I’m going to be honest and say I hadn’t heard of Niki Lauda until this weekend. I’m not an F1 fan and other than accepting that it’s on in the background courtesy of my dad or boyfriend sometimes, occasionally wishing I could go VIP to Monaco Grand Prix (mainly for the party) and knowing that Lewis Hamilton once dated Nicole Sherzinger my knowledge is pretty much zero.

But on Friday this temporarily changed.

Niki Lauda, Austrian Formula 1 legend, had a double lung transplant. Now here’s something I do know a lot about after being lucky enough to have had my own double lung transplant last April at Papworth Hospital in Cambridge.

Lauda reportedly had his transplant after falling ill on holiday in Ibiza in mid-July. It was reported that his condition had progressed and caused severe pneumonia. An appropriate donor was found in Hamburg, Germany and flown to Vienna where on Thursday 2 August, the F1 legend underwent the surgery.

So, initial issues in July to operation in August. A mere two months. And while I am sure it did not feel like a short wait for Lauda or his family, the reality is that in comparison to most people waiting for an organ transplant this is a minute amount of time.

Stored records
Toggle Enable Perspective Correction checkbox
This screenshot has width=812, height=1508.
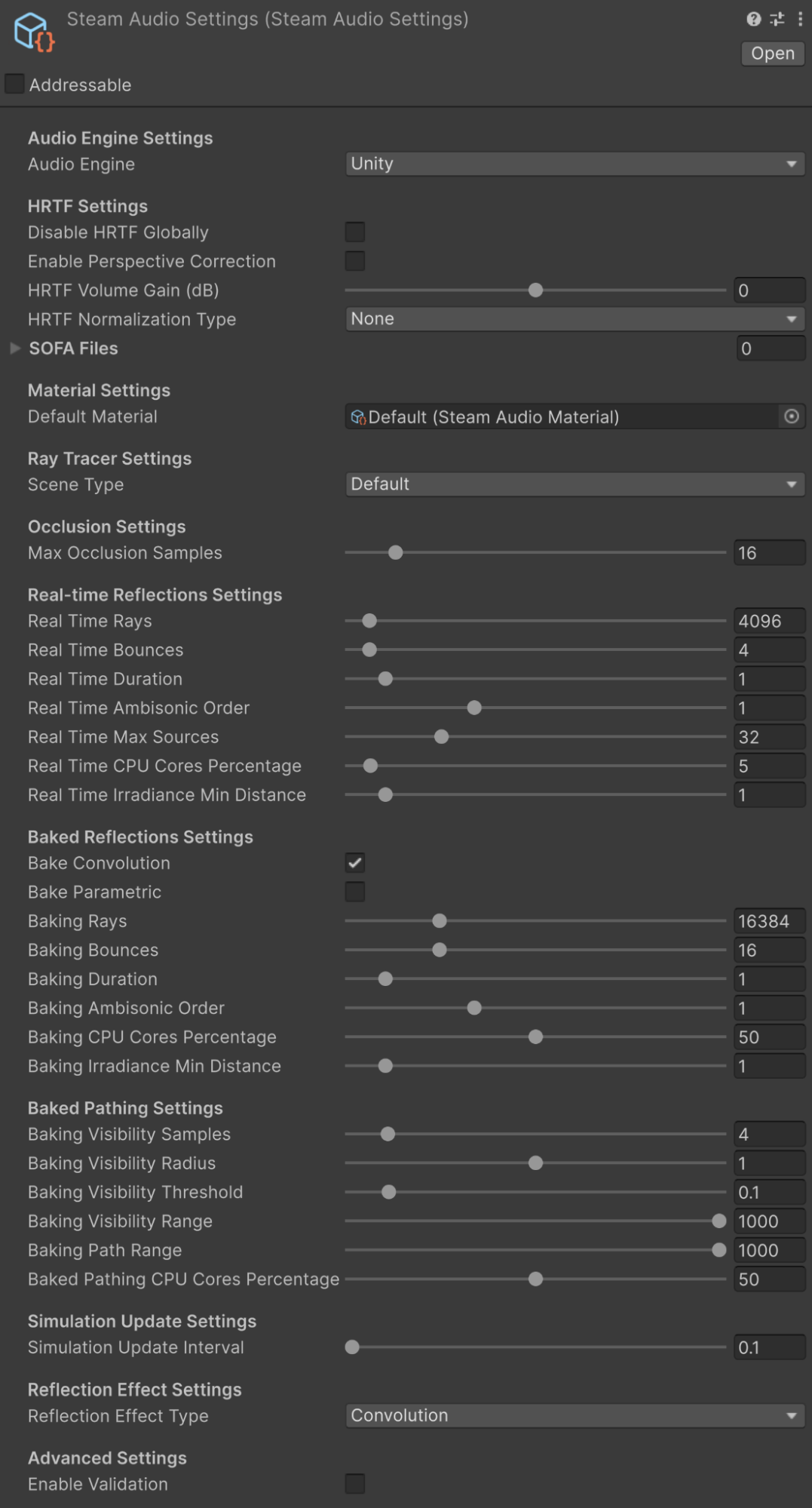355,261
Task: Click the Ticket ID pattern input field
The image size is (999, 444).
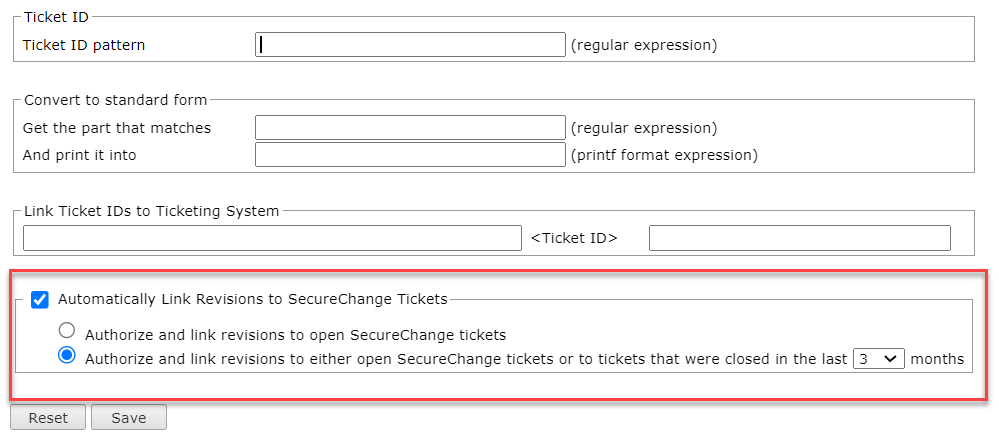Action: [410, 45]
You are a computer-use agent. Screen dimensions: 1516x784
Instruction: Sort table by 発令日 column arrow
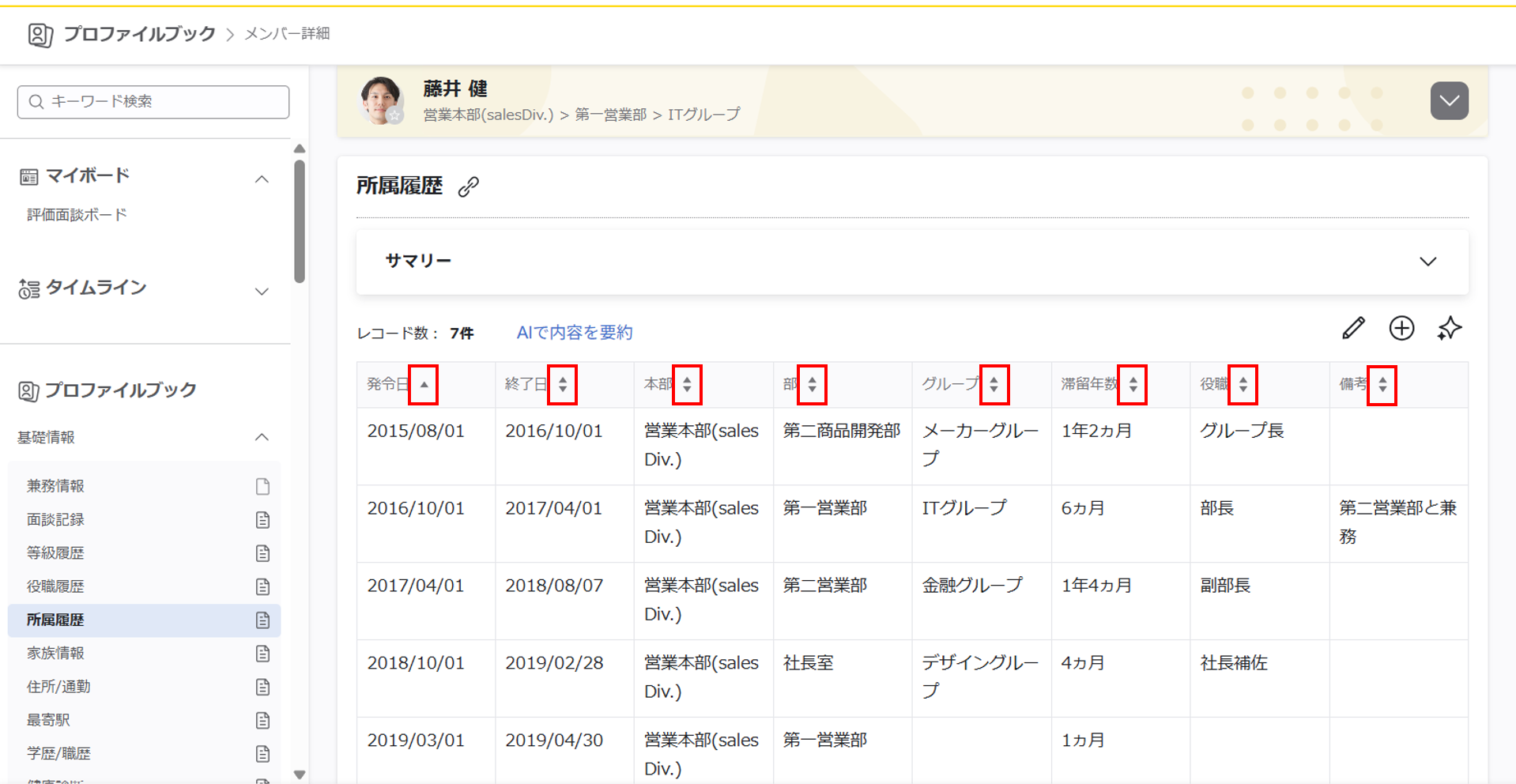click(424, 385)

__Work instruction 1__.
Answer these questions from the text on Niki Lauda's lung transplant:
(a) At which hospital did the writer have a double lung transplant?
(b) In which city was a donor for Lauda found?
(c) On what day and date did Lauda undergo the surgery?
__Work instruction 2__.
Continue the text on Niki Lauda's lung transplant from the point where it stops.

__Exercise result 1__.
(a) Papworth Hospital in Cambridge
(b) Hamburg, Germany
(c) Thursday 2 August

__Exercise result 2__.
On average in the UK according to Organ Donation UK, individuals will wait 18 months for a transplant from it being deemed medically necessary. This wait can be shorter for a lucky few but it can also be much, much longer and people often die waiting for a transplant. In 2015 it was revealed that in 10 years, over 49,000 people in the UK had to wait for a transplant and that over 6,000 had died waiting for the operation.

Organ donation has been in the news lately in regards to possible future opt-out systems for donations, but I wonder how many people are aware of this outside of the medical, transplant and associated community?

Probably not as many as read the sports news. A quick search engine trawl showed 5,810,000 results for Lauda and while not all of these stories will be recent thousands are. These articles will, over the last few days, have amassed millions of hits yet while mention of details around the transplant is varied it is largely scarce, often plays down on the severity of the surgery or barely mentions it at all. I am yet to read a piece which mentions the fact that Lauda was lucky to have been able to have a transplant, lucky that a match was found, and he didn’t have to wait, possible longer than he had.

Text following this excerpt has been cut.